Project Home
Project Home
Trackers
Trackers
Tasks
Tasks
Build & Test
Build & Test
Documents
Documents
Wiki
Wiki
Discussion Forums
Discussions
Reports
Reports
Project Information
Project Info
Forum Topic - qnx kernel crash analysis and qsymoops: (8 Items)
   
qnx kernel crash analysis and qsymoops  
Here is too silent.

I wrote a utility "qcrash/qsymoops" to analyze/decode qnx kernel dump in 2006 and added some features like backtrace, 
machine code to assembly code to it in 2008.

Here is the link for it:
http://sourceforge.net/projects/qcrash/
currently it can show backtrace of ppcbe,x86,shle,armle,armbe but no mips support yet as I never try mips at qnx yet 
although used to use sb1250,1125 for Linux 32/64 mips.
If you have qnx kernel crash/dump and if you are ok to publish it here, I can help a little bit(I am not a kernel 
developer so the help will be limited) or you can help yourself with qcrash/qsymoops.
There are still some cases it can't help too much as sometimes kernel crashes very strange and it is out of my mind(I 
can add more code to handle this).

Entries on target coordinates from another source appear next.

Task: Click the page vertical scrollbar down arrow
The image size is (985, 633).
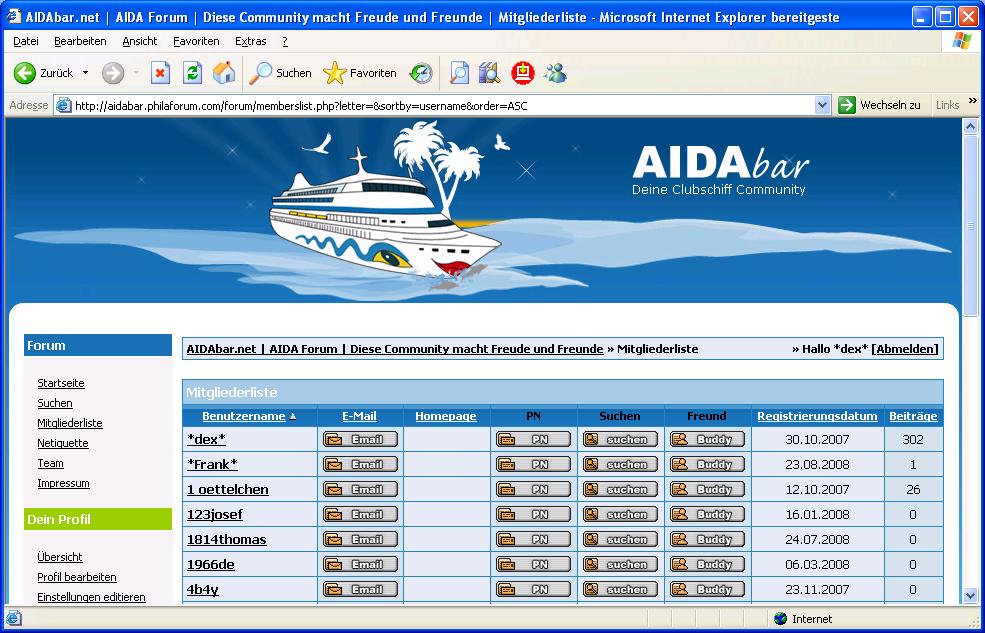Action: pos(969,595)
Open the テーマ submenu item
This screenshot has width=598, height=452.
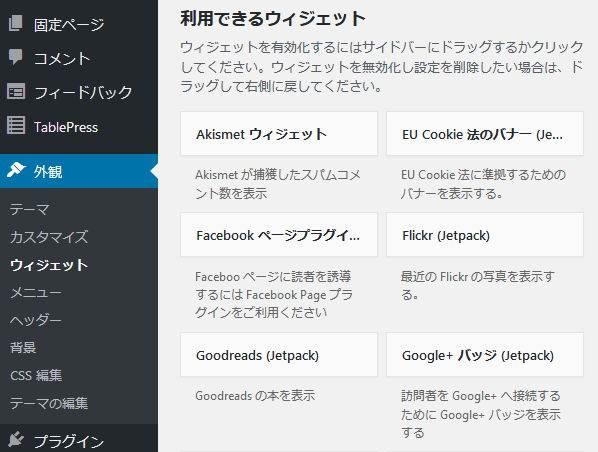pyautogui.click(x=30, y=209)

Or the printed kernel stack is too small not enough to show backtrace and you will 
only see pc there.

If you ever developed LInux kernel probably you know why I name it to qsymoops although recent Linux kernel doesn't have
 to use an external tool to analyze its kernel dump, it is showed by kernel itself.

kernel dump is some texts so sometimes it may not analyze it correctly and you may have to make the dump neat to make 
qsymoops to understand better. I am not quite familiar with regexp so probably you can improve it.


Re: qnx kernel crash analysis and qsymoops  
Hi Yao,

It doesn't link on linux - no __bswap_32

Also, is it 64bit safe?  I had to make the following change on x86_64 linux

Index: Makefile
===================================================================
--- Makefile	(revision 16)
+++ Makefile	(working copy)
@@ -4,6 +4,10 @@
  # on newer version it will return long machine name for -p.
  HOSTARCH := $(shell uname -m | sed -e 's/i.86/x86/g' -e 's/sh.*/sh/' \
  				-e 's/x86pc/x86/' )
+ifeq ($(HOSTARCH),x86_64)
+	HOSTARCH=x86
+	CFLAGS+=-m32
+endif
  ifeq ($(ARCH),)
  ARCH := $(HOSTARCH)
  CROSS_COMPILE :=

Yao Zhao wrote:
> Here is too silent.
> 
> I wrote a utility "qcrash/qsymoops" to analyze/decode qnx kernel dump in 2006 and added some features like backtrace, 
machine code to assembly code to it in 2008.
> 
> Here is the link for it:
> http://sourceforge.net/projects/qcrash/
> currently it can show backtrace of ppcbe,x86,shle,armle,armbe but no mips support yet as I never try mips at qnx yet 
although used to use sb1250,1125 for Linux 32/64 mips.
> If you have qnx kernel crash/dump and if you are ok to publish it here, I can help a little bit(I am not a kernel 
developer so the help will be limited) or you can help yourself with qcrash/qsymoops.
> There are still some cases it can't help too much as sometimes kernel crashes very strange and it is out of my mind(I 
can add more code to handle this). Or the printed kernel stack is too small not enough to show backtrace and you will 
only see pc there.
> 
> If you ever developed LInux kernel probably you know why I name it to qsymoops although recent Linux kernel doesn't 
have to use an external tool to analyze its kernel dump, it is showed by kernel itself.
> 
> kernel dump is some texts so sometimes it may not analyze it correctly and you may have to make the dump neat to make 
qsymoops to understand better. I am not quite familiar with regexp so probably you can improve it.
> 
> 
> 
> 
> 
> 
> _______________________________________________
> 
> General
> http://community.qnx.com/sf/go/post36914
> 

-- 
cburgess@qnx.com
Re: qnx kernel crash analysis and qsymoops  
probably you have to define __USE_BSD when you compile, __bswap_32 is defined in /usr/include/bits/byteswap.h and 
included by endian.h.
I am not sure why on x86_64 no __USE_BSD defined.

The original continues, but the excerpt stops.